John Edward Gallas FEA (born 11 January 1950) is a New Zealand born poet who in 2016 was the Joint Winner of the Indigo Dreams Pamphlet Prize and the St Magnus International Festival poet.

==Biography==
Gallas was born in Wellington in New Zealand and is of Austrian descent, the son of Frederick, né Fritz Eduard Gänzl, an educator, and Nancy Gallas, née Agnes Ada Welsh. He is the younger brother of the historian and writer Kurt Gänzl. He attended the University of Otago in his native New Zealand, and won a Commonwealth Scholarship to Merton College, Oxford to study Medieval English Literature and Old Icelandic and has since lived and worked in York, Liverpool and various other locations in England as a bottlewasher, archaeologist and teacher.

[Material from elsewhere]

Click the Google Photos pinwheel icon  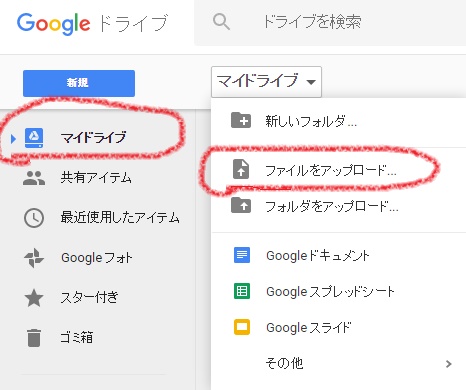34,258
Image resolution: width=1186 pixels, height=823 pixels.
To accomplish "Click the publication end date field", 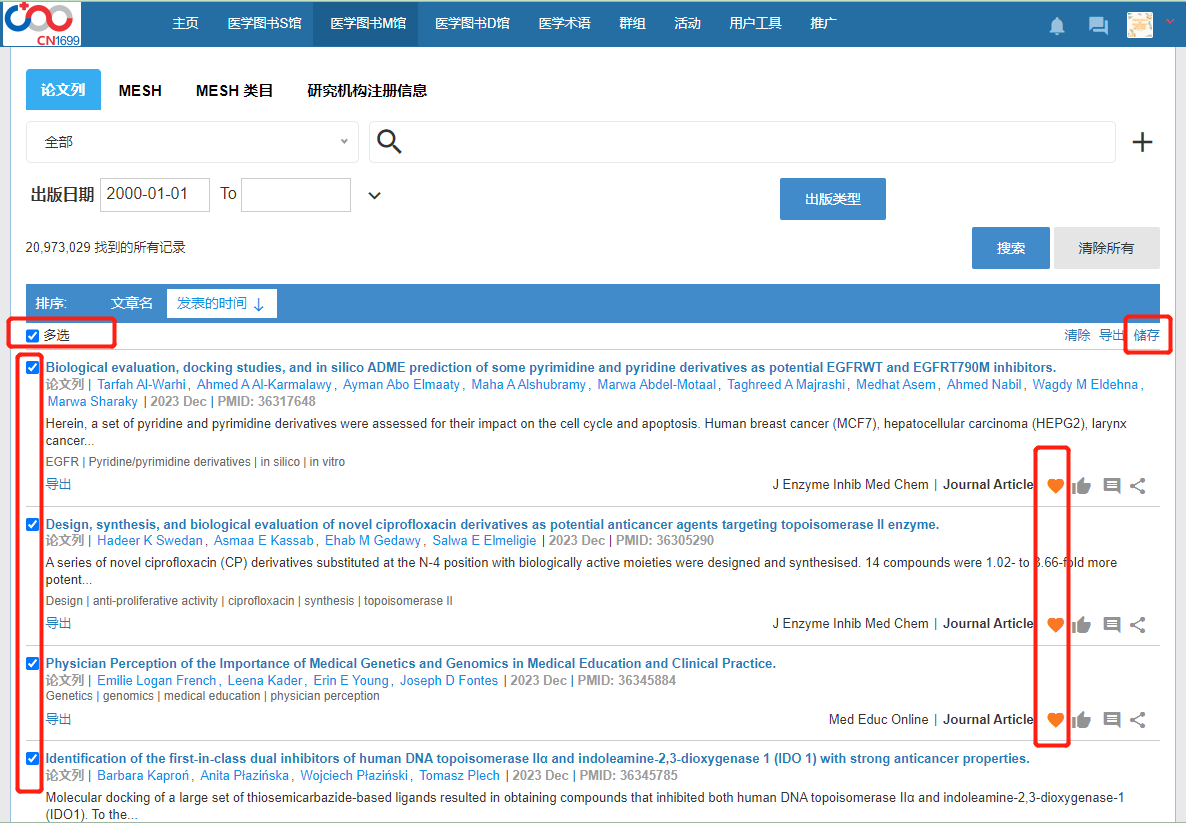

The Little Sublime Comedy was Gallas's tenth Carcanet Press collection. Gallas is the editor of books of translations, including 52 Euros, The Song Atlas and Rhapsodies 1931, also published by Carcanet, and the librettist for David Knotts' Toads on a Tapestry, and for Alasdair Nicolson's opera The Iris Murders. His poem 'Cat' was The Guardians 'Poem of the Week' in December 2014. A review of Gallas's The Extasie (2021) by Maria Crawford of The Financial Times said, "New Zealand-born, UK-based Gallas fills his 12th Carcanet collection with resounding echoes of John Donne, Thomas Wyatt and John Clare. In a series of love poems set against the patterns of the English landscape, [Gallas] applies a modern-day directness to lyrical expressions of intimacy." His translation of twenty-five poems by Amado Nervo, Poems of Faith and Doubt, was also published in 2021 and was followed by a number of anthologies and translations of sacred poetry with the same publisher. Over the years he has worked with his brother Kurt Gänzl on translations of Baudelaire, Verhaeren, Materlinck, Yourcenar, Anna de Noailles, Nerval, Florian and Borel, among others.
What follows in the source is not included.